Il Burkina Faso ha abolito la pena di morte
Il Burkina Faso ha abolito la pena di morte
Il 1 ° giugno 2018, è stato approvato con 83 voti favorevoli e 42 contro un nuovo codice penale che abolisce la pena di morte modificando la legge n ° 043-96/ADP del 13 novembre 1996 sul precedente codice penale.
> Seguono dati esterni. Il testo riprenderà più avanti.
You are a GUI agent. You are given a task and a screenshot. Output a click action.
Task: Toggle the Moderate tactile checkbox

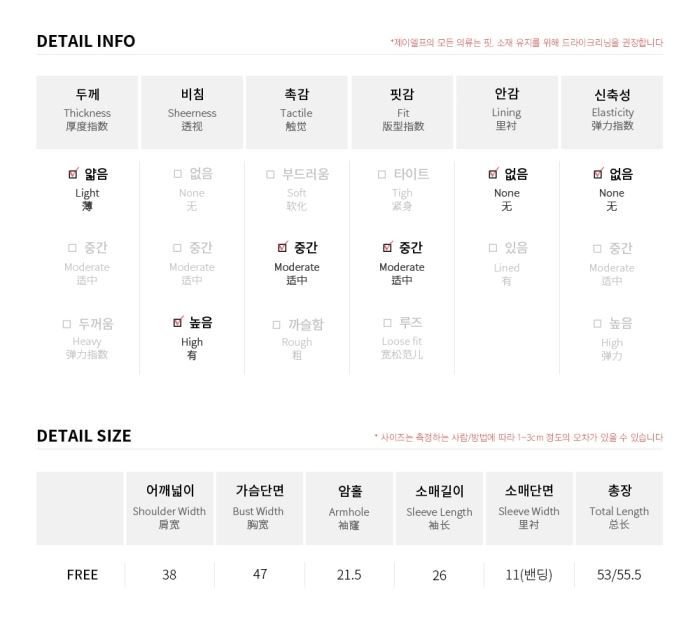point(283,247)
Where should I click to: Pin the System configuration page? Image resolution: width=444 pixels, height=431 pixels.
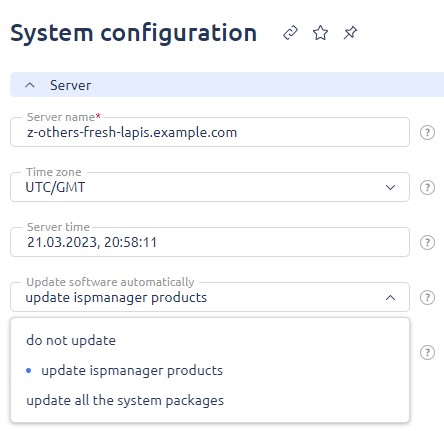click(350, 33)
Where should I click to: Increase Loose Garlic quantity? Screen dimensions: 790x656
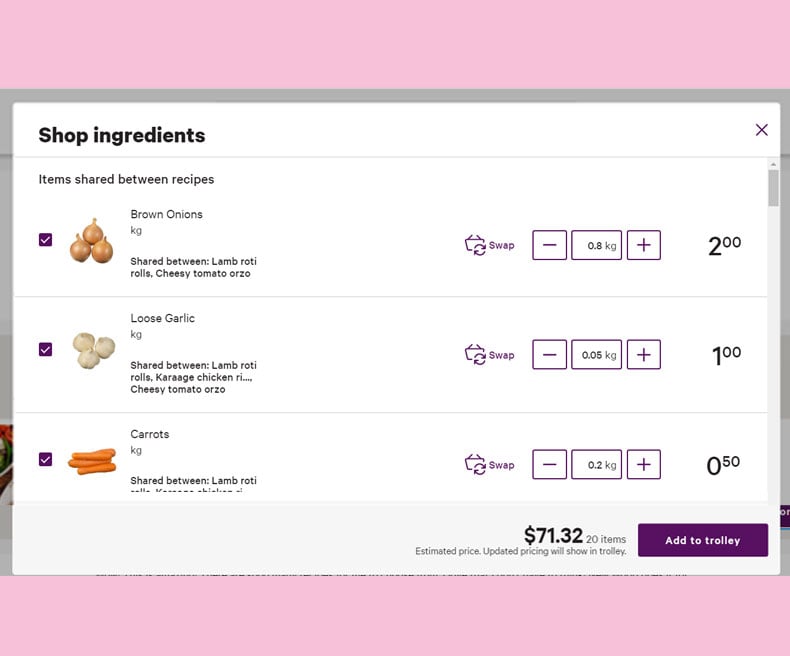[643, 355]
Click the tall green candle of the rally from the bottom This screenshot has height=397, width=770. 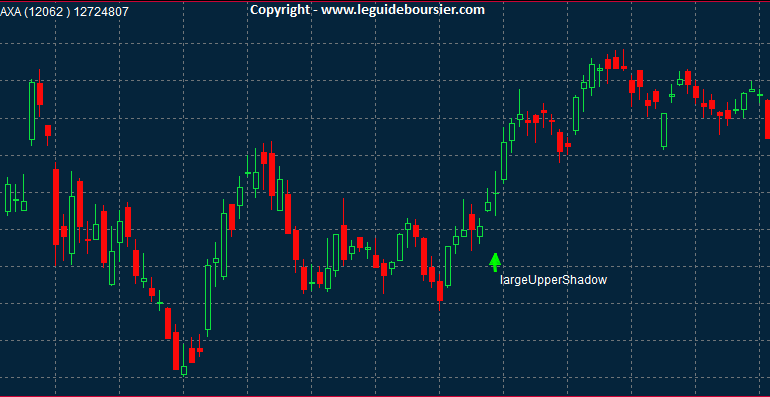(x=208, y=297)
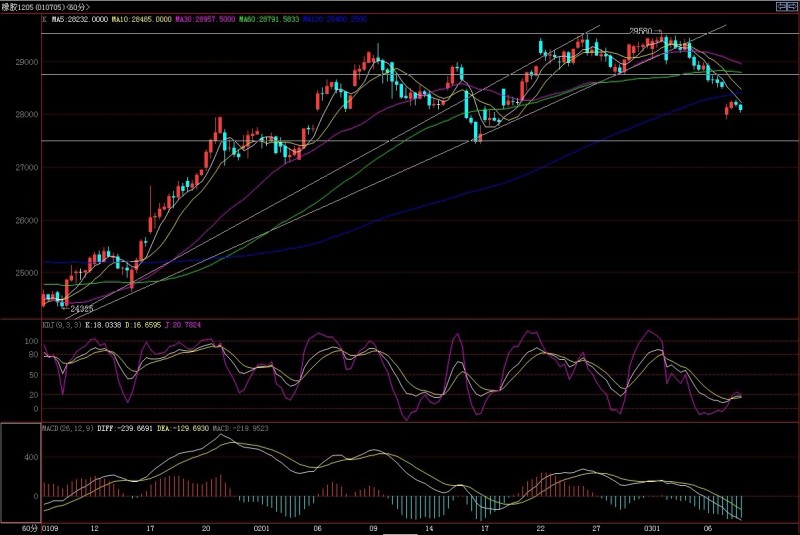
Task: Click the 0201 date on time axis
Action: pyautogui.click(x=261, y=528)
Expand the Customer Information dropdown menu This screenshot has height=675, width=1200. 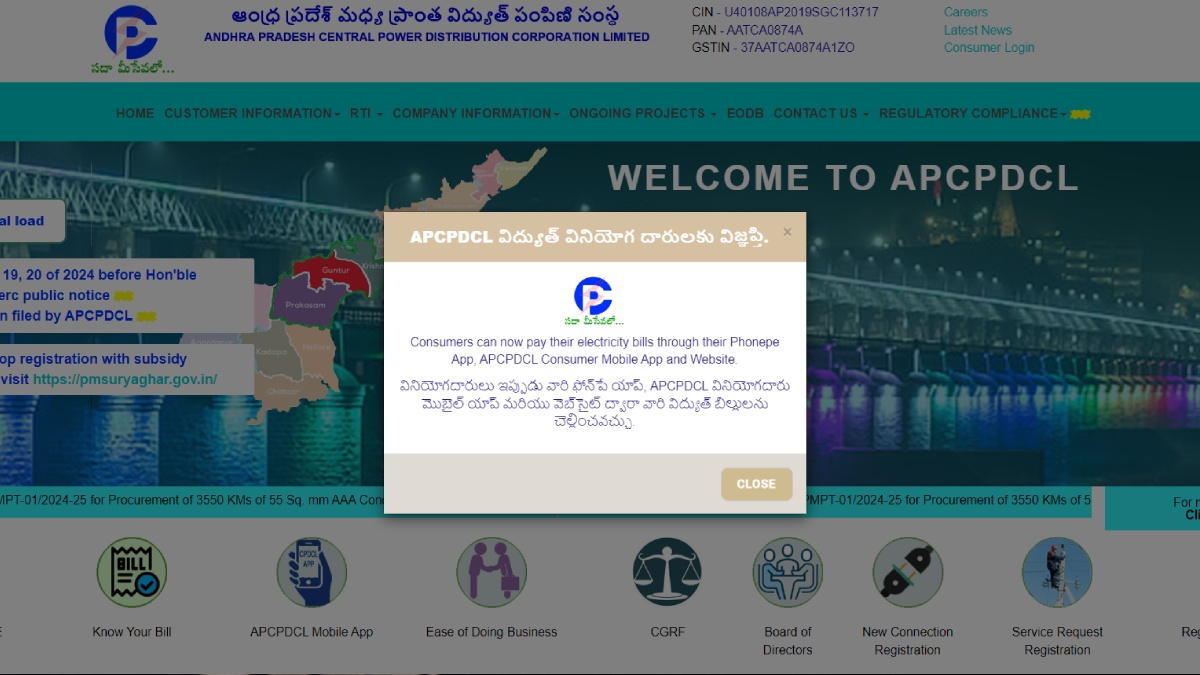252,113
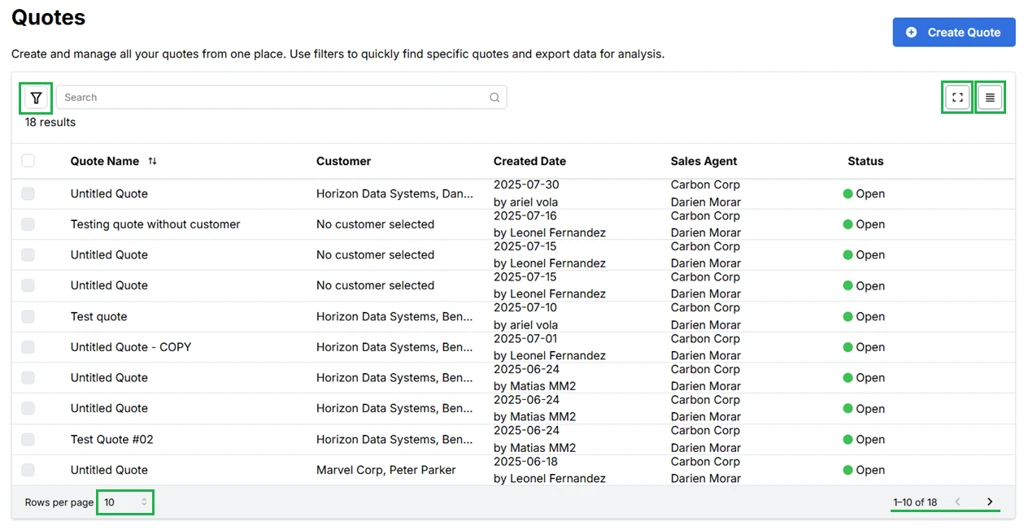Tick the Test Quote #02 row checkbox
This screenshot has height=530, width=1024.
pos(28,439)
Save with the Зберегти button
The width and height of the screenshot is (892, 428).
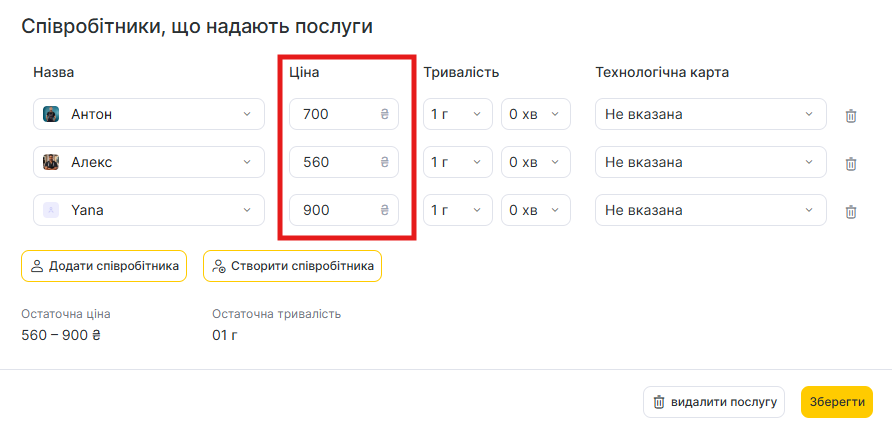pos(836,402)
Il disegno di legge che proponeva l'abolizione della pena di morte era stato introdotto nel 2015 in Parlamento dall'allora capo del Consiglio nazionale di transizione Cheriff Sy.
Secondo Rene BagOro, Ministro della giustizia del Burkina Faso, il codice penale di nuova adozione promuoverà una "giustizia più credibile, equa, accessibile ed efficace nell'applicazione del diritto penale.”
La decisione di abolire la pena di morte giunge mentre è in corso un processo davanti una corte militare per un fallito colpo di stato del 2015 che coinvolge 80 persone tra cui due ex collaboratori presidenziali.
Secondo media locali la decisione apre la strada all’estradizione di Francois Compaoré – il fratello minore dell'ex presidente del Burkina Faso Blaise Compaoré – dalla Francia.
Alla fine del 2017, c’erano 12 persone nel braccio della morte.
La pena di morte è stata eseguita per la prima volta nel 1960, nello stesso anno in cui il Burkina Faso ha ottenuto l’indipendenza dal Regno Unito. Le ultime esecuzioni ebbero luogo nel 1988, quando sette persone furono messe a morte per aver ucciso un ufficiale dell'esercito e sua moglie.
Le Nazioni Unite
Nell’aprile 2013, il Burkina è stato sottoposto alla Revisione Periodica Universale del Consiglio dei Diritti Umani dell’ONU. La delegazione del Paese ha osservato che nessun consenso è stato raggiunto per l’abolizione nel 2011 nel corso delle consultazioni svolte dal Consiglio Consultivo per le Riforme Politiche. Tuttavia, un progetto di legge è stato preparato per la ratifica del Secondo Protocollo Opzionale al Patto Internazionale sui Diritti Civili e Politici, che mira all’abolizione della pena di morte.
Il 17 dicembre 2018, il Burkina Faso ha nuovamente votato a favore della Risoluzione per una Moratoria delle esecuzioni capitali all’Assemblea Generale delle Nazioni Unite che ha anche co-sponsorizzato.